Flash-Moe: Running a 397B Parameter Model on a Mac with 48GB RAM

(github.com)

66 points | by mft_ 1 hour ago

9 comments

homarp 49 minutes ago
/r/localllama discussion: https://old.reddit.com/r/LocalLLaMA/comments/1rxmmu5/running...
zozbot234 11 minutes ago
The github page mentions that a naïve mmap approach is bottlenecked by per-page overhead. Can this be mitigated by setting up explicit "huge" pages? (2M using the CONT PTE feature if the "native" page size is 16k; 32M using a PMD level block mapping; or 1G using the CONT PMD feature.) Does macOS support this out of the box?
JSR_FDED 38 minutes ago
This is a very impressive result.

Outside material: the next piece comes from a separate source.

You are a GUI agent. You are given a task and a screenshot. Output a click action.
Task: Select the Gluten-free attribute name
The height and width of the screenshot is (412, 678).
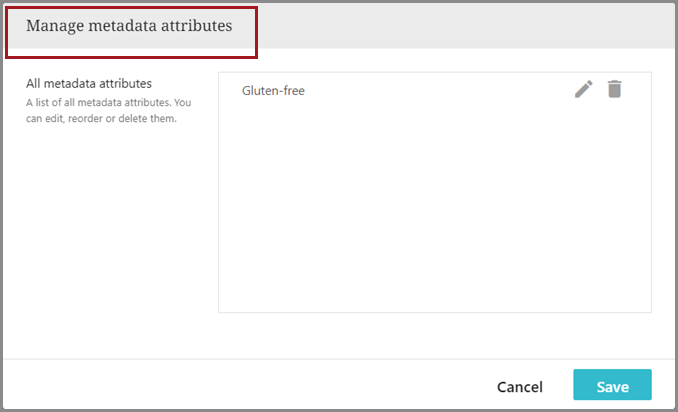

If I understand correctly the bottleneck is the SSD in this architecture - the author seems to get almost 15GB/s - but I seem to remember the max b/w was about 8GB/s. What am I missing?
[-]
- Roxxik 11 minutes ago
  IO is very bursty in these setups. When the router results are in you can start loading experts from SSD. In this brief moment the SSD is saturated.
  Outside of that the SSD is idling.
  Table 3 shows for K=4 experts an IO of 943 MB/Tok at 3.15 Tok/s giving an average IO of 2970 MB/s far below what the SSD could do.
  I'm not sure, but not all expert weights are used immediately. Maybe they could do async reads for the down tensors parallelizing compute with IO.
  Not sure if this works on Mac, I only tested my larger than RAM setup on Linux with io_uring O_DIRECT reads and I saw that about 20% of total reads do finish while my fused upgate matmul is already running.
  Edit: Typos
- rado 33 minutes ago
  MacBook Pro M5 Pro and M5 Max have such SSD speed
bertili 32 minutes ago
Very impressive! I wonder if there is a similar path for Linux using system memory instead of SSD? Hell, maybe even a case for the return of some kind of ROMs of weights?
rvz 48 minutes ago
The technical write up is great, but Mac users should not get too excited just yet on running 300B+ parameter models locally as the TPS isn't that good.
>...at 4.4+ tokens/second
That is even when it is using 4-bit quantization and it is still at that speed.
> The entire 209GB model streams from SSD through a custom Metal compute pipeline.
This is my main problem.
If I were to run this on a Mac SSD, 24/7 for heavy usage such as Openclaw, that is going to significantly reduce the lifetime of the SSD.
Can't imagine using this in the long term right now, but improvements will follow. Still a great write up anyways.
[-]
- Roxxik 39 minutes ago
  Does an SSD meaningfully degrade by read only workloads?
  [-]
  - JSR_FDED 34 minutes ago
    Nope, reads don’t cause wear
- etiam 29 minutes ago
  > If I were to run this on a Mac SSD, 24/7 for heavy usage such as Openclaw, that is going to significantly reduce the lifetime of the SSD.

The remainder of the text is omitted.